HISTORY OF THE "GREEN TREE"
The famous Green Tree was also known as “Green Tree Hotel". Those who worked the Mississippi River from New Orleans to St. Paul knew it as the "Green Tree Hotel." The giant elm had a height of more than 50 feet and a canopy 100 feet long. The big tree was a gathering place for river boat pilots and provided shade and refuge for men coming to Le Claire in search of jobs on the river boats.
During its 225 year lifetime, the tree survived shore erosion, construction of railroad tracks and storms. Among the countless children who played under its spreading branches was Le Claire native Col. William F. "Buffalo Bill" Cody, the famous frontiersman and showman.
In 1924, Le Claire resident Joe Barnes installed a granite marker near the tree as a means of commemorating the good times he and his childhood playmate, Buffalo Bill, had at the tree. The marker remains at the foot of Wisconsin Street, the site of the tree, along with a plaque identifying the site. The plaque was installed in 1966 by members of Boy Scout Troop 9 of Davenport's First Christian Church.

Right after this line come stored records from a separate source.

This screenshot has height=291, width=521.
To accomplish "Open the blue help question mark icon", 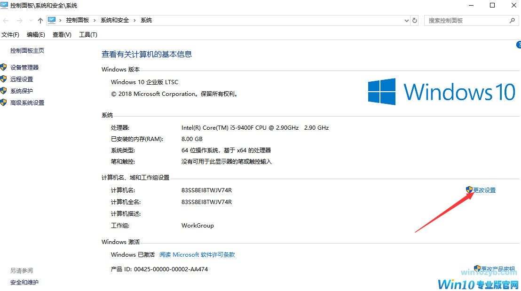I will [519, 45].
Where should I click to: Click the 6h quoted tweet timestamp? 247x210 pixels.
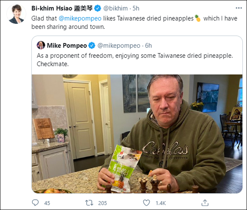pyautogui.click(x=148, y=46)
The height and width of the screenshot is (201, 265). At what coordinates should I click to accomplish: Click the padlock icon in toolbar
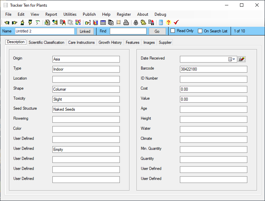136,23
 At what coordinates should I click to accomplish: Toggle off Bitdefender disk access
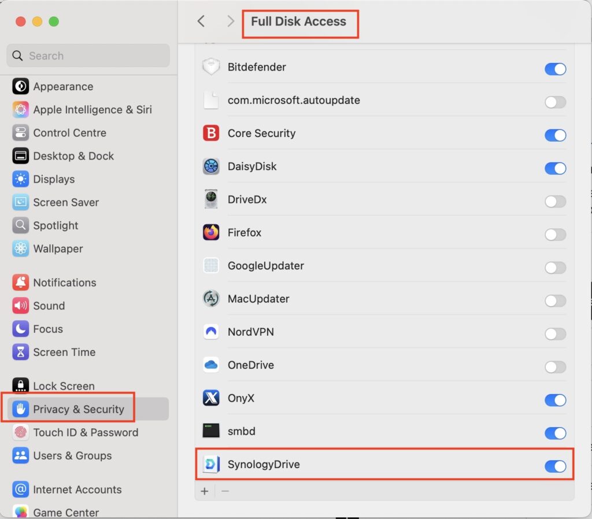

It was the largest Rock Elm on record. It was located at the start of the "Rock Island Rapids" at Le Claire, Iowa. In 1912 it was entered in the "Hall of Fame for Trees" (when it was approximately 175 years old) because of its unique role in local history. In 1964 it succumbed to Dutch Elm Disease. It was cut down on July 20, 1964. The Buffalo Bill Museum, 200 N. Le Claire Drive, Le Claire, Iowa, exhibit includes a cross section of this large elm, including its unusual hollow core. It can also be viewed at the Putnam Museum, 1717 W. 12th St., Davenport, Iowa.